The fundamental problem here is that sdists *are* a key part of the build pipeline and are always going to be unless pip stops supporting sdists all together. I think it is a complete non-starter to suggest removing installation from sdist support from pip (particularly since it would immediately lose support for every platform but Windows, MacOS and many common Linux’s (but not all of them!).

Given that (IMO) we can’t remove the fact that sdists are a key part of the pipeline of going from a directory on some developer’s machine to installed on some user’s machine, the question then becomes do we want to try and push things towards only having *one* primary flow through the state machine of Python’s packaging, or do we want to support transitions that allow you to “skip” steps. My opinion is (obviously at this point I think) that the fewer ways we have to go from some directory on some developer’s machine to installed on some user’s machine, the more robust the entire ecosystem becomes and the less likely we’re going to end up with projects getting weird packaging related bugs that depend on some sort of specific mechanism for installation. It’s a systematic solution to a problem that crops up over and over and over again on project after project where ensuring it else wise can be a lot of work [1].
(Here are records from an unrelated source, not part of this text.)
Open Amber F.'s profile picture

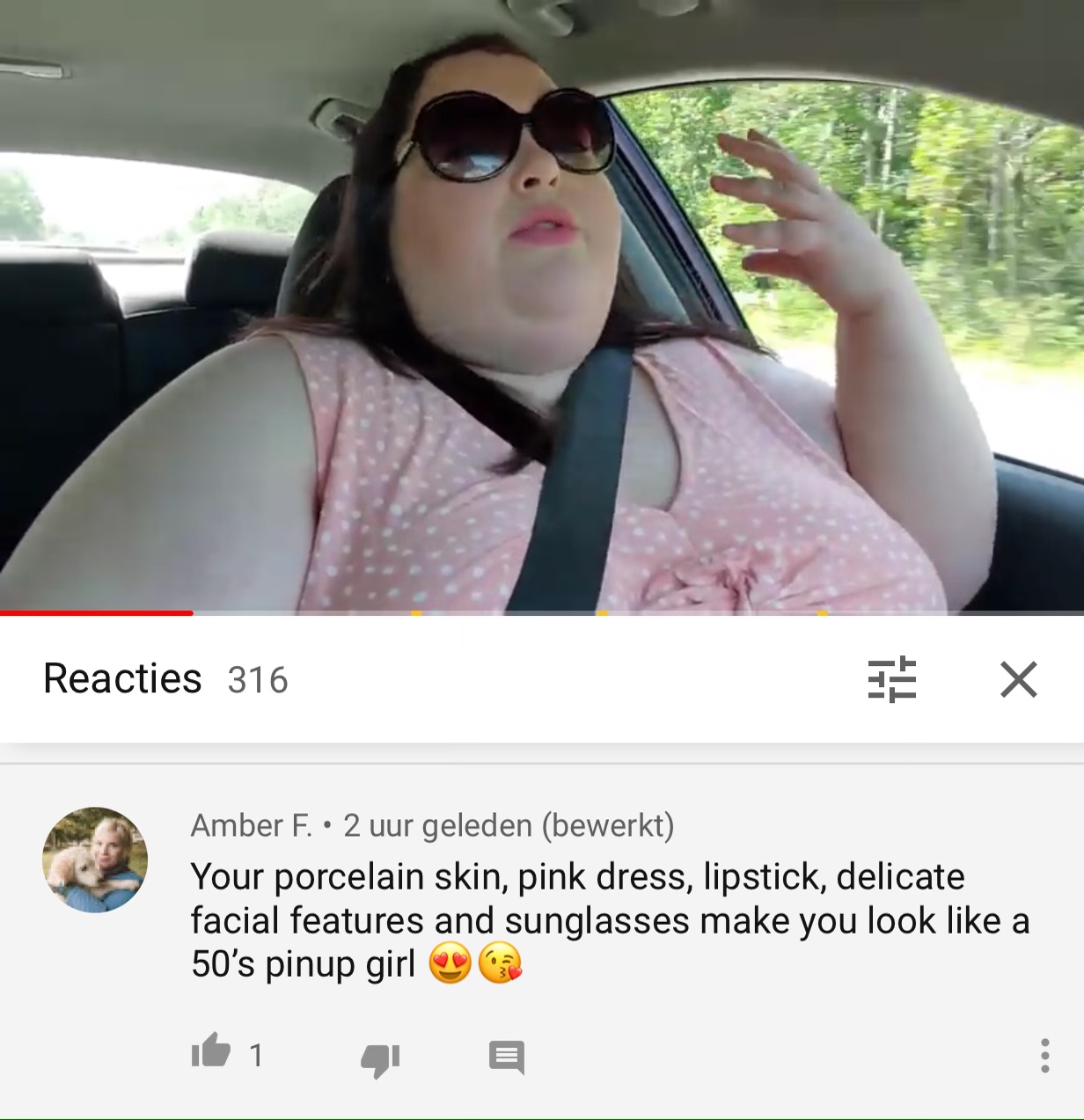95,860
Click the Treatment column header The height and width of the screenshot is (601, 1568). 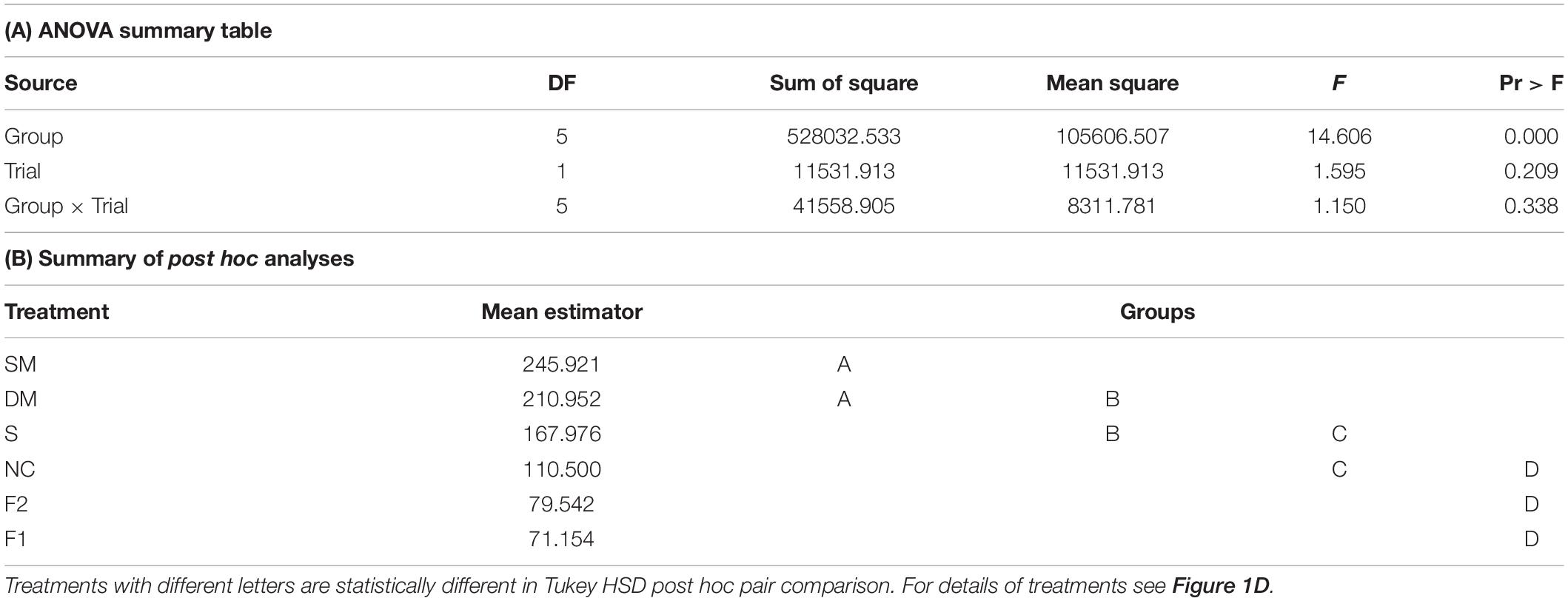(x=57, y=312)
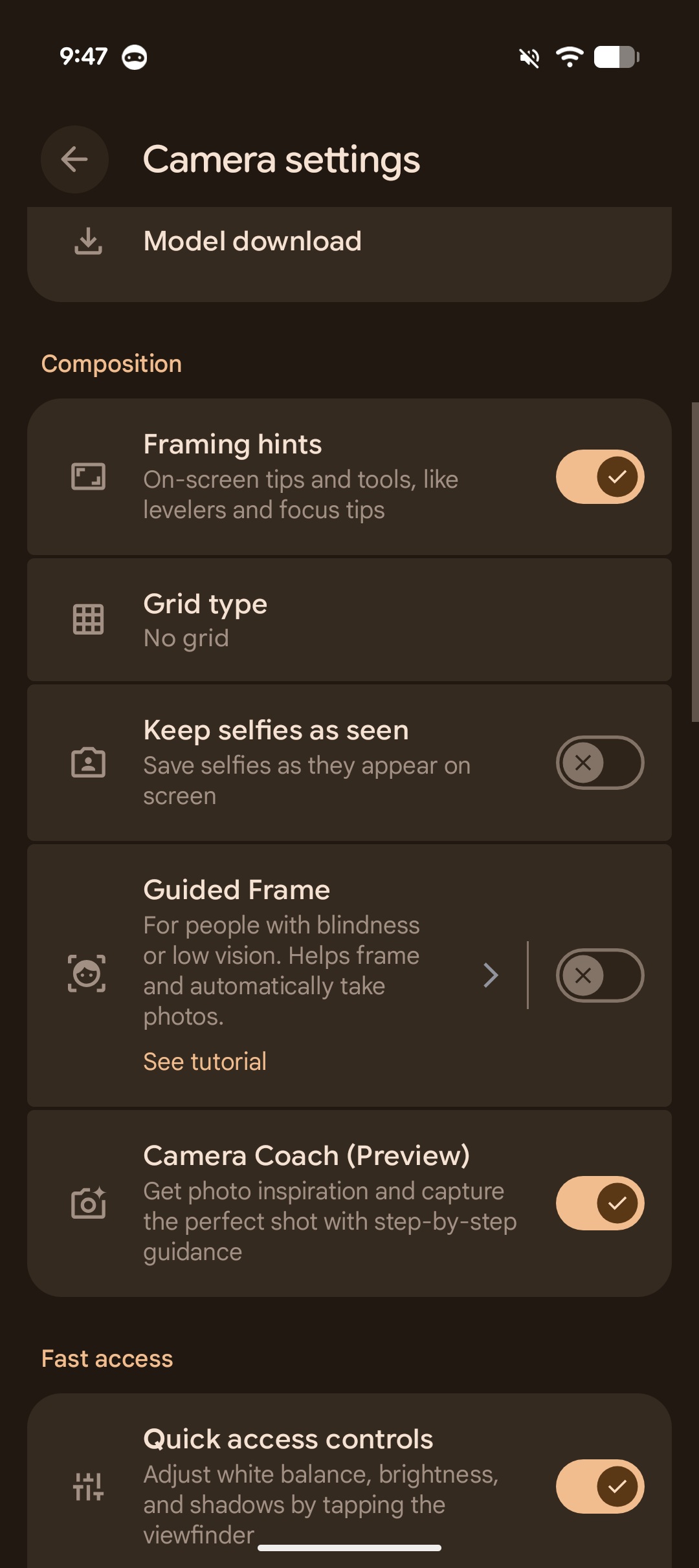Tap the Framing hints frame icon
The image size is (699, 1568).
tap(88, 477)
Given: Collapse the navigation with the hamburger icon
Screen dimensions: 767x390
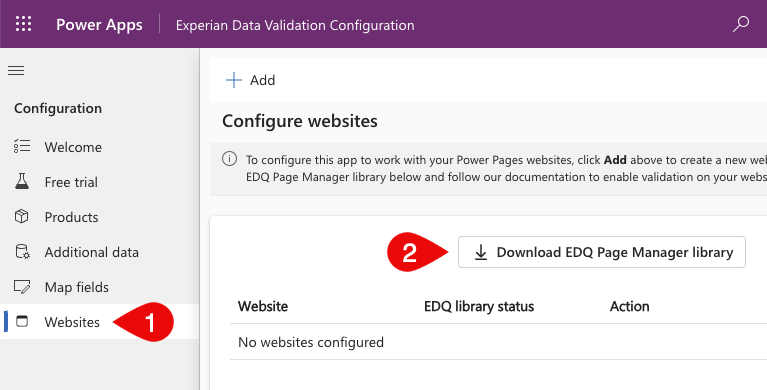Looking at the screenshot, I should (x=16, y=71).
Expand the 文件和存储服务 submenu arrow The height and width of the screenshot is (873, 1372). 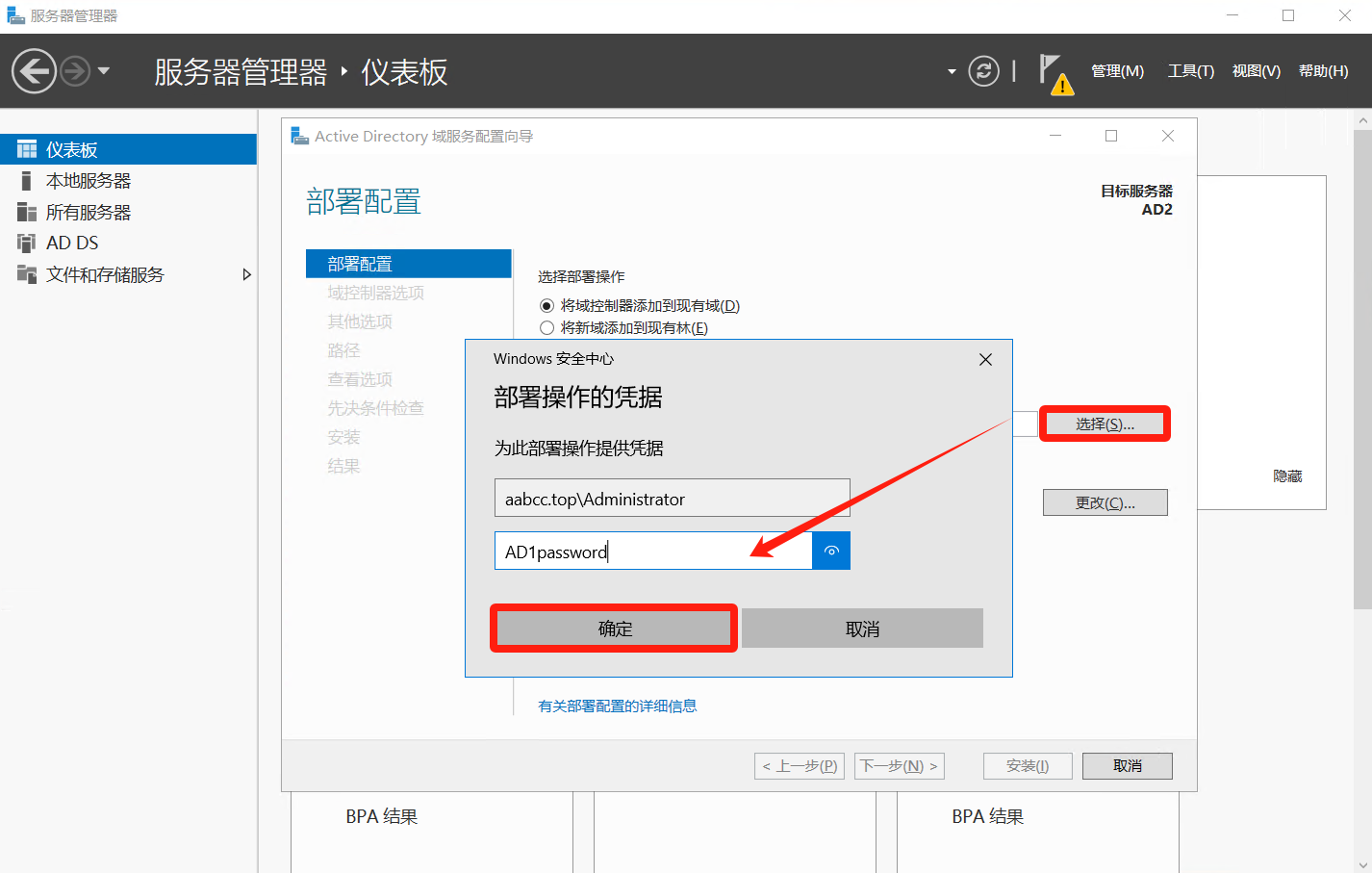[246, 275]
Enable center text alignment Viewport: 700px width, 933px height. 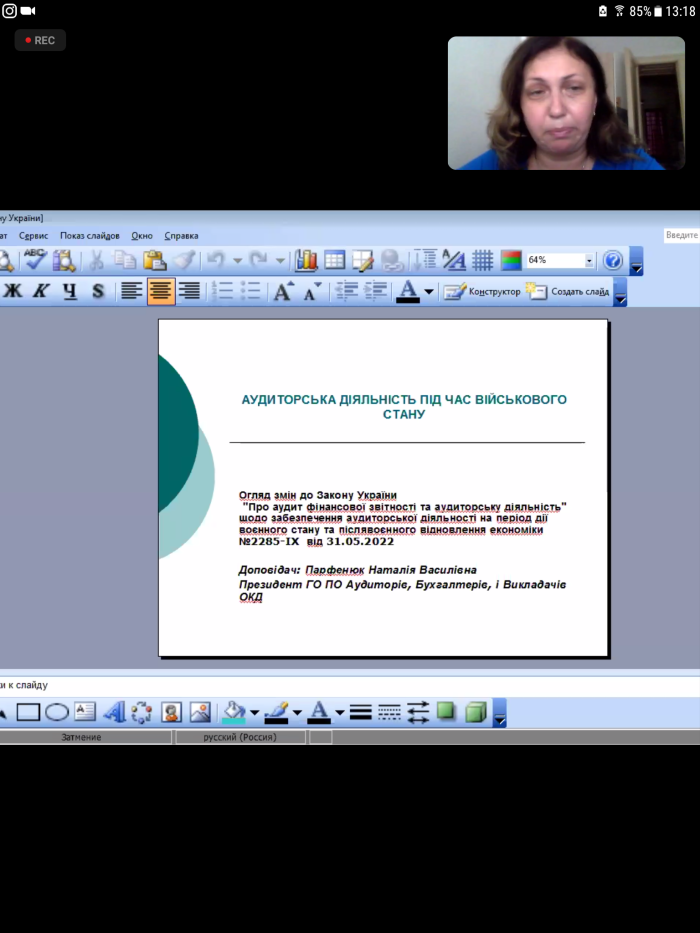pyautogui.click(x=161, y=292)
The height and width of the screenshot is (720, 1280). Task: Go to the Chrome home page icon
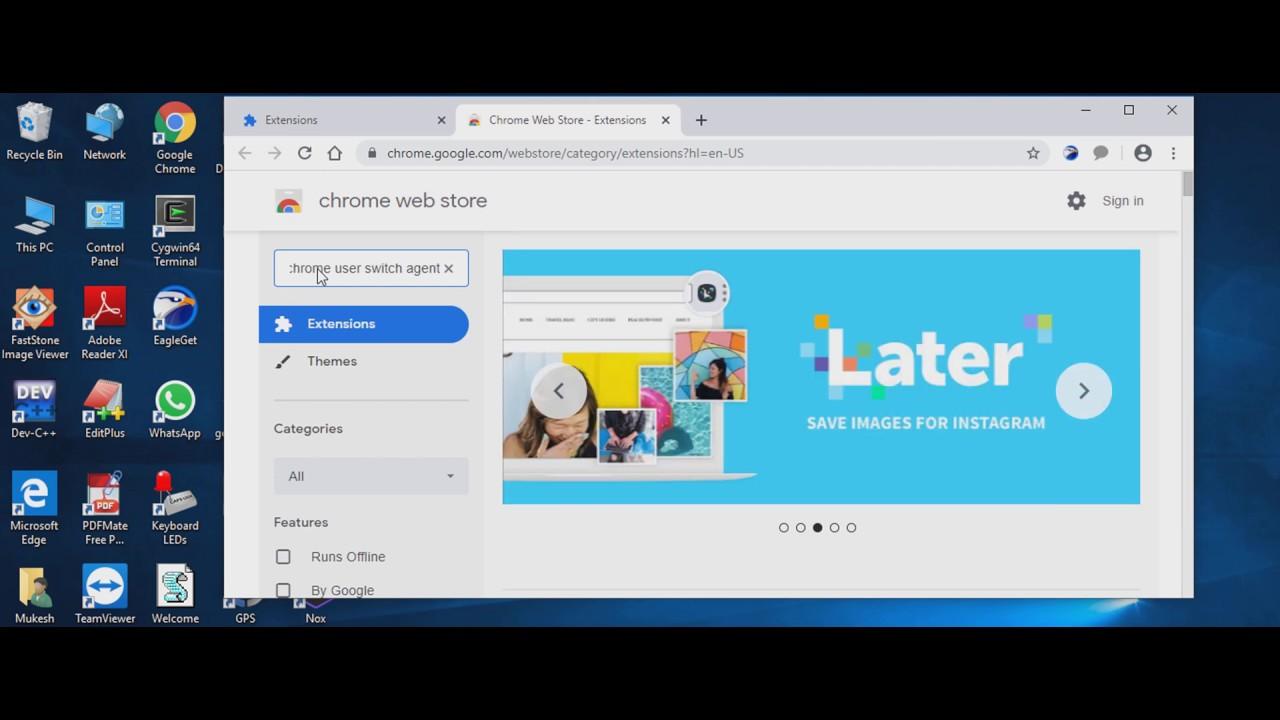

[1] For reference, trying to systematically solve the problem in one project involved about a weeks worth of effort for me trying different things to get the packaging in a state that it could reliably be tested end to end in a way that is unlikely (but not impossible!) to vary depending on if someone installs in develop or from sdist, or from a wheel, or from a local directory etc. Some of that pain was due to distutils/setuptools, some of it was due to Python itself, and some of it was just inherent in the fact that when you have a combinatorial of installation paths variation is inevitable. My view is if fixing a project’s packaging bug took me a ~week, someone less steeped in lore is going to have a *really* rough time of it.